As we shared in our article on Why the seventeen rare earth elements matter for energy, tech and security, 13 of the 17 REEs are found in electronics equipment. There are other elements that are not classed as REE but play critical roles in the electronics design of these facilities, including silver (Ag), gold (Au), platinum (Pt), and copper (Cu).
Given the expanded role that data centres are expected to play, even while acknowledging warnings about the risk of an AI bubble burst from economically feeble AI-business models, this article gives us a glimpse into the mineral foot print of data centres.
Anatomy of a data centre
The schematic of a data centre shown in Figure 1, captures the core physical infrastructure elements of its electrical distribution system. This system, which is foundational to the operation of the centre, supports the centre’s hardware and software. These include power subsystems, uninterruptible power supplies (UPS), ventilation, cooling systems, fire suppression, backup generators, and connections to external networks.
Figure 1 – 3D schematic illustration of electrical distribution system in a data centre. Source: https://green-data.blogspot.com/2020/03/electrical-distribution-system-data-.html
Typically, a data centre consists of three main areas:
- Server room: This area houses the racks and server cabinets, storage systems, and networking equipment including routers, switches, firewalls, storage systems, servers, and application delivery controllers.
- Power room: Here the electrical supply infrastructure is housed and managed – the uninterruptible power supply (UPS), backup generators, and electrical power distribution units (PDU).
- Network operations centre (NOC): The area from which the centre is monitored and controlled to ensure stable, 24/7 operation of IT devices.
A survey of related literature indicates a cost range of US$6 million/MW to US$15 million/MW to build a data centre, but can rise to US$40 million/MW for an AI-application data centre. Electrical system and cooling account for 60%+ of the total construction costs. Operating costs are driven by maintenance (~40%), electricity (~15-25%), labour, water, general/administration, and others.
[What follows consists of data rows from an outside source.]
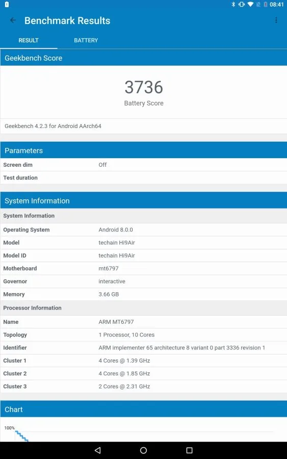Tap the battery icon in status bar
The height and width of the screenshot is (459, 287).
point(266,5)
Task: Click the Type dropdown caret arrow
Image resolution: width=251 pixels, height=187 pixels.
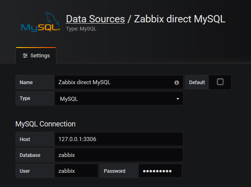Action: pos(178,99)
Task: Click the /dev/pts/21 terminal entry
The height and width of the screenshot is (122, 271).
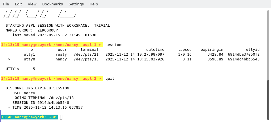Action: [86, 54]
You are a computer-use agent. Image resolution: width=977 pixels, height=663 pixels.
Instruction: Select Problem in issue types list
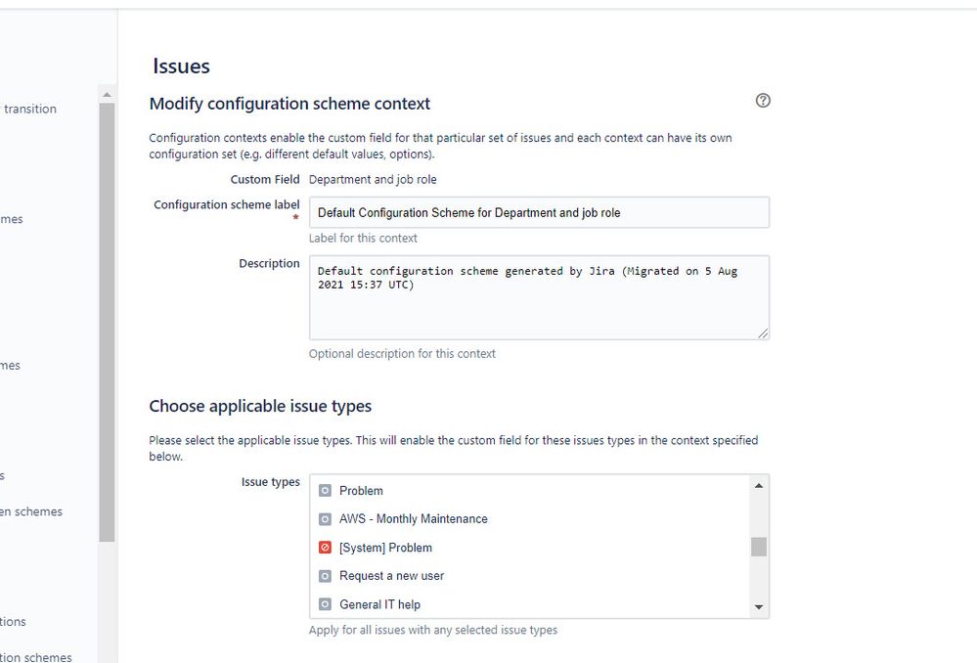(x=362, y=491)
The global data centre landscape
Based on data from Synergy Research Group, the United States had 5,427 data centres, as of November 2025, making it the world’s largest concentration of data centres. Out of approximately 12,000 operational data centres globally, the U.S. led the share at 45%, followed by Germany at 4.4%, the United Kingdom at 4.3%, then China at 3.7% as per Table 1.
| List of top countries by data centre count | |||
| Rank | Country | Number of data centres | Global share (%) |
| 1 | United States | 5,427 | 44.7% |
| 2 | Germany | 529 | 4.4% |
| 3 | United Kingdom | 523 | 4.3% |
| 4 | China | 449 | 3.7% |
| 5 | Canada | 337 | 2.8% |
| 6 | France | 322 | 2.7% |
| 7 | Australia | 314 | 2.6% |
| 8 | Netherlands | 298 | 2.5% |
| 9 | Russia | 251 | 2.1% |
| 10 | Japan | 222 | 1.8% |
| Total top 10 | 8,672 | 72.3% | |
| Global total | 12,148 | ||
Table 1 – The United States leads the top 10 countries by data centre count (Nov 2025).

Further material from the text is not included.